▶ _ACTIVITY_: What you return must match the listing below word for word.

▶ _MATERIAL SHOWN_:

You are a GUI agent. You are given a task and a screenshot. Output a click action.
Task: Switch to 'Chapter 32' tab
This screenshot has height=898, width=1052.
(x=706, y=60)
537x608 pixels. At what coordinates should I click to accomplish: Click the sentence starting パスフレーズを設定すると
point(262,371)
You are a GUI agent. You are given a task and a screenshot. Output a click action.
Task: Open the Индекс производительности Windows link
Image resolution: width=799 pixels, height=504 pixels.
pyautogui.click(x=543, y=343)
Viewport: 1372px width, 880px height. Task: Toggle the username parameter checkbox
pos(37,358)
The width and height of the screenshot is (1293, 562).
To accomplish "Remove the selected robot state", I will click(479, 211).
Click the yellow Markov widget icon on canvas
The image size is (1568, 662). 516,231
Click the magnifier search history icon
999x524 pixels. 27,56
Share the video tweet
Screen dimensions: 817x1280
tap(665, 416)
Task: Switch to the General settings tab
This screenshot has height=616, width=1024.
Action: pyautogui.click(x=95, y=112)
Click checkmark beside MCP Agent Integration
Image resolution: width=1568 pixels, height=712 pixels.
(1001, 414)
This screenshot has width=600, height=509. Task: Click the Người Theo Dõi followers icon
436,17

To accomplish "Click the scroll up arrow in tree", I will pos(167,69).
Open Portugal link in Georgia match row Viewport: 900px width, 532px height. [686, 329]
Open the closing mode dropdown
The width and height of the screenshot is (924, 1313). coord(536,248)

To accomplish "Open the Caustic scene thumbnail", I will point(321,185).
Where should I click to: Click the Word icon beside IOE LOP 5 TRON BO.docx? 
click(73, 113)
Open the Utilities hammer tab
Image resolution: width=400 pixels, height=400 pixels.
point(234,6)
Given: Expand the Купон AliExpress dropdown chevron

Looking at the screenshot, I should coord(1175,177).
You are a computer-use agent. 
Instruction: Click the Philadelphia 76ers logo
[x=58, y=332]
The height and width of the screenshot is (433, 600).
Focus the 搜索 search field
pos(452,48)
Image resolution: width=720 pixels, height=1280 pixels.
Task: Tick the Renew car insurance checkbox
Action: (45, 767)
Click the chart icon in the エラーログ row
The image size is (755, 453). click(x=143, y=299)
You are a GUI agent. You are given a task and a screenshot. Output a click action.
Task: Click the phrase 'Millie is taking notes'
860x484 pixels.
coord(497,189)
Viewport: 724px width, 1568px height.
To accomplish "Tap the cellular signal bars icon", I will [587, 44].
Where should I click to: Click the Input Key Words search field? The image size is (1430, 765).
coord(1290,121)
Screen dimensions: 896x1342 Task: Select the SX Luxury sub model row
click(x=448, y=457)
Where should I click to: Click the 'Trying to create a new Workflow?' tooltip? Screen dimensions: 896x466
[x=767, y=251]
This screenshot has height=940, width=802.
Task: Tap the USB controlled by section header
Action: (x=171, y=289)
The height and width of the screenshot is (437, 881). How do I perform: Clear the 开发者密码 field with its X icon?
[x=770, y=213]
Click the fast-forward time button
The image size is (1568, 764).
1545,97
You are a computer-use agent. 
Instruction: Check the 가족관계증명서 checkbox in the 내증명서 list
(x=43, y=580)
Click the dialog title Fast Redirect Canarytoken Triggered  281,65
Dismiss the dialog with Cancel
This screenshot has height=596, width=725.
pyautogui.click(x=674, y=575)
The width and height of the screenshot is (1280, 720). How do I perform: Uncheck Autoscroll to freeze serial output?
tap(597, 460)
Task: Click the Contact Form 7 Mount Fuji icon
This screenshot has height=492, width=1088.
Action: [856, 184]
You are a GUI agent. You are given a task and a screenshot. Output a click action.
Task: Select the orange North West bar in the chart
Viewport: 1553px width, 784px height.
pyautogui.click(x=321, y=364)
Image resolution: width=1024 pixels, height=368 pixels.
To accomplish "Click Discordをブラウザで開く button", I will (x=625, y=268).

▶ _REPLY_:
You are a GUI agent. You are given a task and a screenshot. Output a click action.
Task: Switch to 'Chapter 32' tab
This screenshot has height=898, width=1052.
(x=706, y=60)
537x608 pixels. At what coordinates should I click to accomplish: Click the sentence starting パスフレーズを設定すると
point(262,371)
You are a GUI agent. You are given a task and a screenshot. Output a click action.
Task: Open the Индекс производительности Windows link
Image resolution: width=799 pixels, height=504 pixels.
pyautogui.click(x=543, y=343)
Viewport: 1372px width, 880px height. Task: Toggle the username parameter checkbox
pos(37,358)
The width and height of the screenshot is (1293, 562).
To accomplish "Remove the selected robot state", I will click(479, 211).
Click the yellow Markov widget icon on canvas
The image size is (1568, 662). 516,231
Click the magnifier search history icon
999x524 pixels. 27,56
Share the video tweet
Screen dimensions: 817x1280
tap(665, 416)
Task: Switch to the General settings tab
This screenshot has height=616, width=1024.
Action: pyautogui.click(x=95, y=112)
Click checkmark beside MCP Agent Integration
Image resolution: width=1568 pixels, height=712 pixels.
(1001, 414)
This screenshot has width=600, height=509. Task: Click the Người Theo Dõi followers icon
436,17

To accomplish "Click the scroll up arrow in tree", I will pos(167,69).
Open Portugal link in Georgia match row Viewport: 900px width, 532px height. [686, 329]
Open the closing mode dropdown
The width and height of the screenshot is (924, 1313). coord(536,248)

To accomplish "Open the Caustic scene thumbnail", I will point(321,185).
Where should I click to: Click the Word icon beside IOE LOP 5 TRON BO.docx? 
click(73, 113)
Open the Utilities hammer tab
Image resolution: width=400 pixels, height=400 pixels.
point(234,6)
Given: Expand the Купон AliExpress dropdown chevron

Looking at the screenshot, I should coord(1175,177).
You are a computer-use agent. 
Instruction: Click the Philadelphia 76ers logo
[x=58, y=332]
The height and width of the screenshot is (433, 600).
Focus the 搜索 search field
pos(452,48)
Image resolution: width=720 pixels, height=1280 pixels.
Task: Tick the Renew car insurance checkbox
Action: (45, 767)
Click the chart icon in the エラーログ row
The image size is (755, 453). click(x=143, y=299)
You are a GUI agent. You are given a task and a screenshot. Output a click action.
Task: Click the phrase 'Millie is taking notes'
860x484 pixels.
coord(497,189)
Viewport: 724px width, 1568px height.
To accomplish "Tap the cellular signal bars icon", I will [587, 44].
Where should I click to: Click the Input Key Words search field? The image size is (1430, 765).
coord(1290,121)
Screen dimensions: 896x1342 Task: Select the SX Luxury sub model row
click(x=448, y=457)
Where should I click to: Click the 'Trying to create a new Workflow?' tooltip? Screen dimensions: 896x466
[x=767, y=251]
This screenshot has height=940, width=802.
Task: Tap the USB controlled by section header
Action: (x=171, y=289)
The height and width of the screenshot is (437, 881). How do I perform: Clear the 开发者密码 field with its X icon?
[x=770, y=213]
Click the fast-forward time button
The image size is (1568, 764).
1545,97
You are a computer-use agent. 
Instruction: Check the 가족관계증명서 checkbox in the 내증명서 list
(x=43, y=580)
Click the dialog title Fast Redirect Canarytoken Triggered  281,65
Dismiss the dialog with Cancel
This screenshot has height=596, width=725.
pyautogui.click(x=674, y=575)
The width and height of the screenshot is (1280, 720). How do I perform: Uncheck Autoscroll to freeze serial output?
tap(597, 460)
Task: Click the Contact Form 7 Mount Fuji icon
This screenshot has height=492, width=1088.
Action: [856, 184]
You are a GUI agent. You are given a task and a screenshot. Output a click action.
Task: Select the orange North West bar in the chart
Viewport: 1553px width, 784px height.
pyautogui.click(x=321, y=364)
Image resolution: width=1024 pixels, height=368 pixels.
To accomplish "Click Discordをブラウザで開く button", I will (x=625, y=268).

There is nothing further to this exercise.